Prompt:
From the entries below, return only the lines starting at the one that contains "30–60 (10, 94)" and ending at the one that contains "Jazztexte (10, 51)", exactly as they stand.

Stored items from a collection:
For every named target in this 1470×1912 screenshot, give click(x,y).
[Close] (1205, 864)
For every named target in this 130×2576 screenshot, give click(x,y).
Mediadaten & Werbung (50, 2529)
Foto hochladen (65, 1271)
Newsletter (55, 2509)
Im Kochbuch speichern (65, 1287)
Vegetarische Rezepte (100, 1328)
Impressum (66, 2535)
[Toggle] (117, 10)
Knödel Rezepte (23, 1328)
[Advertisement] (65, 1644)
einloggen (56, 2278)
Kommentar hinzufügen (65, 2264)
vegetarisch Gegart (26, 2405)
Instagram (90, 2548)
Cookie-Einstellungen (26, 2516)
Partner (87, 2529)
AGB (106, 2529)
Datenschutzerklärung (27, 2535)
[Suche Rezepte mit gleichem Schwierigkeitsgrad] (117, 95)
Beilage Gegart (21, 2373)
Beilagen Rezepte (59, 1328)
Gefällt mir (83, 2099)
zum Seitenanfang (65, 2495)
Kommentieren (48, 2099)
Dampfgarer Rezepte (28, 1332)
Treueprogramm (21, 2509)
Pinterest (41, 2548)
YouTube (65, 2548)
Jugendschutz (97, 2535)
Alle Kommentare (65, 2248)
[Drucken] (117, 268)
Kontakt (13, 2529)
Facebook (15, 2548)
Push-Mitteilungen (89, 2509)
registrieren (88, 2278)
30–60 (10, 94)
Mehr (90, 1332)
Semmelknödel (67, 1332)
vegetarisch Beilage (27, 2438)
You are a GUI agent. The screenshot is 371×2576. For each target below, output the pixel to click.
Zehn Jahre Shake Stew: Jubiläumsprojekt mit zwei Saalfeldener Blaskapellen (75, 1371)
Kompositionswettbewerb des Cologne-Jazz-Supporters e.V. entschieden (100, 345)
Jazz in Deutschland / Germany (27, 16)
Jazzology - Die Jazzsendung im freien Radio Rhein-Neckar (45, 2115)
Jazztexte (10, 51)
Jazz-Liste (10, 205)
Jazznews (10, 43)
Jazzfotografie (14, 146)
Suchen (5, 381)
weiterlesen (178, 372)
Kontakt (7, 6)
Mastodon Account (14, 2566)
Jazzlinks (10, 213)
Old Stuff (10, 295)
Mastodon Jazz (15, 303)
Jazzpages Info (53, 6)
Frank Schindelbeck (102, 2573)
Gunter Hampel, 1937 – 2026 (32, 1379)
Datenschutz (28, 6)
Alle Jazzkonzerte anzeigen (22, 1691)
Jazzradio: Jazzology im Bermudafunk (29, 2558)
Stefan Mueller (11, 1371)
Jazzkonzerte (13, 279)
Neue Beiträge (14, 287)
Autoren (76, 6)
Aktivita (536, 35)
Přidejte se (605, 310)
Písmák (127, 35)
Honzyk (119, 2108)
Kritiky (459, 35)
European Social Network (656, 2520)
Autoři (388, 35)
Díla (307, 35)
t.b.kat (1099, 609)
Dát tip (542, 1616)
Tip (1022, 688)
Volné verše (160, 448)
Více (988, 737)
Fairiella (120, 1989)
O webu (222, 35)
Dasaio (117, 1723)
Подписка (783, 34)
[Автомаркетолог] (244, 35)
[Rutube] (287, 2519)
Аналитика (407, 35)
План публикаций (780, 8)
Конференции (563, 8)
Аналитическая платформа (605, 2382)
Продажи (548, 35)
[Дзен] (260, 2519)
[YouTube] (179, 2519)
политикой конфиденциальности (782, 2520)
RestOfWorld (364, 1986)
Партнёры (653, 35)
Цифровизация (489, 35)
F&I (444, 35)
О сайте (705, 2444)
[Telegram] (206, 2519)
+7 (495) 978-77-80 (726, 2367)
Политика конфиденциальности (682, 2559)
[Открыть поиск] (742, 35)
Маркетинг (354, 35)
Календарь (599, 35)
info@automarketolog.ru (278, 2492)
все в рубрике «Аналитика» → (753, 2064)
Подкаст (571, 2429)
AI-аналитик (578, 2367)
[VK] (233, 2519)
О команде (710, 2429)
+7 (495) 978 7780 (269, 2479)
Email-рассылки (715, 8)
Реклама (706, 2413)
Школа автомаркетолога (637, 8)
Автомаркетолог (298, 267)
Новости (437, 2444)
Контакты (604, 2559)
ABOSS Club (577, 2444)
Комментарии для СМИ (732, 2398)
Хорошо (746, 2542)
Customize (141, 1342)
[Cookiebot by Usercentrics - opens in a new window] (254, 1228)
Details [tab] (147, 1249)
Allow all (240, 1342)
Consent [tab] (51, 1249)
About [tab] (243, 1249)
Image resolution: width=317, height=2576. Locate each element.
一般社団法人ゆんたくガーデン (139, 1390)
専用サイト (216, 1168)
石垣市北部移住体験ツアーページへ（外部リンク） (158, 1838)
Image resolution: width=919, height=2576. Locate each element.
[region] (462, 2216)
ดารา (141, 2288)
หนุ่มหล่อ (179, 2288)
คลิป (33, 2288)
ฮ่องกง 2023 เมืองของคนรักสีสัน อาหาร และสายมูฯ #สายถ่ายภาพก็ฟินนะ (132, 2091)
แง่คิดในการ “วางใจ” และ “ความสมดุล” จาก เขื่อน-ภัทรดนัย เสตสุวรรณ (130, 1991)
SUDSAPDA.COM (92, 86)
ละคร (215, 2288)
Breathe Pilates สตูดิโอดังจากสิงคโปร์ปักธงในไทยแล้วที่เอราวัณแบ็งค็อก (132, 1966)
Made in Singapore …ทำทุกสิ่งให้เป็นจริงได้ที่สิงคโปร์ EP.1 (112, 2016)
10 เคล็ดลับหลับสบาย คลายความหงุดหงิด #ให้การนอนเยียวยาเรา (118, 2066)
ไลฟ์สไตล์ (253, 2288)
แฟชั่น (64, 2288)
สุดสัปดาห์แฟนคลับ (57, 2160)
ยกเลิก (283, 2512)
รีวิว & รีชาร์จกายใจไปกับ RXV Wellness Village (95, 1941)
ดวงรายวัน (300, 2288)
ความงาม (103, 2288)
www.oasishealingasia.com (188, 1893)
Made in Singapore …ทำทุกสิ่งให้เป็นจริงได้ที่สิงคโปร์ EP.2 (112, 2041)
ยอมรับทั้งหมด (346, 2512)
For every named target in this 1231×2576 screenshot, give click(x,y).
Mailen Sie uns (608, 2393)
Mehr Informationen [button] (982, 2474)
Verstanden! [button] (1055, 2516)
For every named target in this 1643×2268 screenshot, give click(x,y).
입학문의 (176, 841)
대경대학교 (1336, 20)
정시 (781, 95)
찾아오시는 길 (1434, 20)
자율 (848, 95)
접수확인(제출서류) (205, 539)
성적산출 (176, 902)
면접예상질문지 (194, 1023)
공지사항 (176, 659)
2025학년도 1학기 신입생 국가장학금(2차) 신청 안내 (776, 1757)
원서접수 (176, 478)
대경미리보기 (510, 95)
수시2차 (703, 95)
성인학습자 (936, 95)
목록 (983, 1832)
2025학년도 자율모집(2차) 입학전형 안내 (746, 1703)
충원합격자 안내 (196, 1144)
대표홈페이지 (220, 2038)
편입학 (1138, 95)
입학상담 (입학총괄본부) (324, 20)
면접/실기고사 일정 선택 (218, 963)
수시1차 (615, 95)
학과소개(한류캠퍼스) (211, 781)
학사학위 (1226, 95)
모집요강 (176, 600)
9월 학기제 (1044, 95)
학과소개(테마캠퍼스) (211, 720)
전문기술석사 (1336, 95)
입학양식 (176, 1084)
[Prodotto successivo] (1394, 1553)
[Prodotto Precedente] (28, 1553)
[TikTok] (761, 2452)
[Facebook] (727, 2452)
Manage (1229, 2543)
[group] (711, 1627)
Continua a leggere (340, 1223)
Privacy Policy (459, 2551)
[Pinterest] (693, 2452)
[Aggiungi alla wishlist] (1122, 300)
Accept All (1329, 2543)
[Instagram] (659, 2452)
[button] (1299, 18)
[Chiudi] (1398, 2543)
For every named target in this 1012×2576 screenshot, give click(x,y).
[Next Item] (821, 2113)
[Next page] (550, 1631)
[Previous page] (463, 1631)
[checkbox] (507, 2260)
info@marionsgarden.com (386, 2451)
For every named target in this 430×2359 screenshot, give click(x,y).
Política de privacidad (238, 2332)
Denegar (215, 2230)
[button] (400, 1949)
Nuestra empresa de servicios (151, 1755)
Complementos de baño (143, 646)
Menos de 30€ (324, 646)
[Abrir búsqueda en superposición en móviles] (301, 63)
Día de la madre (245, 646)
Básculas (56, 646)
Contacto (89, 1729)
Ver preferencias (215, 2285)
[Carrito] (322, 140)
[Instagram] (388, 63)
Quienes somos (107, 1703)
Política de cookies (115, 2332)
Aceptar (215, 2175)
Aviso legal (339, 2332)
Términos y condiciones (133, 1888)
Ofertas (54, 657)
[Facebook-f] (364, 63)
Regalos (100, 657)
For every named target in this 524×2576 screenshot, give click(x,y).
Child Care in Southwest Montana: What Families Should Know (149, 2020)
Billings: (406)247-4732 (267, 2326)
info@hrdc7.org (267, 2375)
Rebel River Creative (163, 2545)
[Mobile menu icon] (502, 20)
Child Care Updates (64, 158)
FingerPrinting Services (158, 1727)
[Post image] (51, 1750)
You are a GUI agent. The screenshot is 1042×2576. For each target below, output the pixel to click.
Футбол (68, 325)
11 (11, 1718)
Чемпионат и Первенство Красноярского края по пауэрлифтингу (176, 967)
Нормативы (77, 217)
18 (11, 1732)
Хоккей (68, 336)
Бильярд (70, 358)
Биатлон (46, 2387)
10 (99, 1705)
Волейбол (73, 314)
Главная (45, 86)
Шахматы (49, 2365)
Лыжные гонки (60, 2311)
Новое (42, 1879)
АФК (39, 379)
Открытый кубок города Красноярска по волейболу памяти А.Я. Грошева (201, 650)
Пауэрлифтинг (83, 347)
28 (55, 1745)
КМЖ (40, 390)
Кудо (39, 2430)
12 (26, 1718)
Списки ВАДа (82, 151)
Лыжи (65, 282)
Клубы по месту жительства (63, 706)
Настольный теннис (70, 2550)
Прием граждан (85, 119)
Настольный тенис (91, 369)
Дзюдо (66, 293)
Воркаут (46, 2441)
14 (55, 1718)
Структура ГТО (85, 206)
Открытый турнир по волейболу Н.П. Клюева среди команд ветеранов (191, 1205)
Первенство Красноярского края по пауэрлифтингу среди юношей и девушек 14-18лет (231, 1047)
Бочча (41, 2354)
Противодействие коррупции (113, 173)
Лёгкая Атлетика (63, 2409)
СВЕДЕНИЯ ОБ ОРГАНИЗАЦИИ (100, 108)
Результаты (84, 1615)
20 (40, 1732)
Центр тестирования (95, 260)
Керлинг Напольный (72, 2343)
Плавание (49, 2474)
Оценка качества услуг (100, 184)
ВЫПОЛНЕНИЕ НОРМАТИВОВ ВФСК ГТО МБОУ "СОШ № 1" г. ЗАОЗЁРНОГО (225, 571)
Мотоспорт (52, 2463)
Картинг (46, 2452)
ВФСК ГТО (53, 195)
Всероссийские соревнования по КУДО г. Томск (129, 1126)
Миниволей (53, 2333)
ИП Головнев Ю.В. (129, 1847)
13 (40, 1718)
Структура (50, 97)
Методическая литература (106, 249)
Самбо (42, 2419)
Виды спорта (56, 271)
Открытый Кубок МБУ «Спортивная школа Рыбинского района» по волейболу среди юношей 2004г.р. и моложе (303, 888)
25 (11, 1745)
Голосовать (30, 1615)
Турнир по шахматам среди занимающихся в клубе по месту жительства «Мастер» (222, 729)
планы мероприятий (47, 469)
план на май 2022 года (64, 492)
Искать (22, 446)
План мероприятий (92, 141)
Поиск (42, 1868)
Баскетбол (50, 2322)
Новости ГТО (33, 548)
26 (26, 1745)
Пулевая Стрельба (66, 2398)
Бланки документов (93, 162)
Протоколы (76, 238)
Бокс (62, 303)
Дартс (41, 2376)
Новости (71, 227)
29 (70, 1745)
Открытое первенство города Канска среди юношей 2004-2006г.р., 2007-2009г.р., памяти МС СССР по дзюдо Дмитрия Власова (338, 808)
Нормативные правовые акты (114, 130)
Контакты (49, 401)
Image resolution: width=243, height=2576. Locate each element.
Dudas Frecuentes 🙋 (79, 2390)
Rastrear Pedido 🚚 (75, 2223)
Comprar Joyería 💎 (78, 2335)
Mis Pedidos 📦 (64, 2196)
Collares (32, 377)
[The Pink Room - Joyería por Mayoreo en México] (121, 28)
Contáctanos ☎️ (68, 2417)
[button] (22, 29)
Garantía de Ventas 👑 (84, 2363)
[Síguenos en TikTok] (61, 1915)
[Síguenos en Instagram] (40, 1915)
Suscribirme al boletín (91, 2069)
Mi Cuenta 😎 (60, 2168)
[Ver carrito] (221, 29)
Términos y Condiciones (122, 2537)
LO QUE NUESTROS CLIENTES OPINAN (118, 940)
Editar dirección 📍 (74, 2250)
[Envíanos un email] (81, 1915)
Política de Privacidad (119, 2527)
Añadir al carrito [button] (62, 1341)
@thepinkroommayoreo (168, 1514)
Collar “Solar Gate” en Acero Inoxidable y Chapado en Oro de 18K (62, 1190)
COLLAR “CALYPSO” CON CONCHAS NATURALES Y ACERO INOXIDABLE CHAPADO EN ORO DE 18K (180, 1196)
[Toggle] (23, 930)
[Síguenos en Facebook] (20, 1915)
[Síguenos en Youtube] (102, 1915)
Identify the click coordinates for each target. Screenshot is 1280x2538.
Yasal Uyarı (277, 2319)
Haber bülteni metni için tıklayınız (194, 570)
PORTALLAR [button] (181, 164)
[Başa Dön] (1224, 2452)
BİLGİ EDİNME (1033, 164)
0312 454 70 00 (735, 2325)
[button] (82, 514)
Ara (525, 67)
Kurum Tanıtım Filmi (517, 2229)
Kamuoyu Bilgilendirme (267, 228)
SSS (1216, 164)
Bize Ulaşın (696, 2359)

Output:
30–60 (10, 94)
Mehr (90, 1332)
Semmelknödel (67, 1332)
vegetarisch Beilage (27, 2438)
You are a GUI agent. The screenshot is 371×2576. For each target below, output the pixel to click.
Zehn Jahre Shake Stew: Jubiläumsprojekt mit zwei Saalfeldener Blaskapellen (75, 1371)
Kompositionswettbewerb des Cologne-Jazz-Supporters e.V. entschieden (100, 345)
Jazz in Deutschland / Germany (27, 16)
Jazzology - Die Jazzsendung im freien Radio Rhein-Neckar (45, 2115)
Jazztexte (10, 51)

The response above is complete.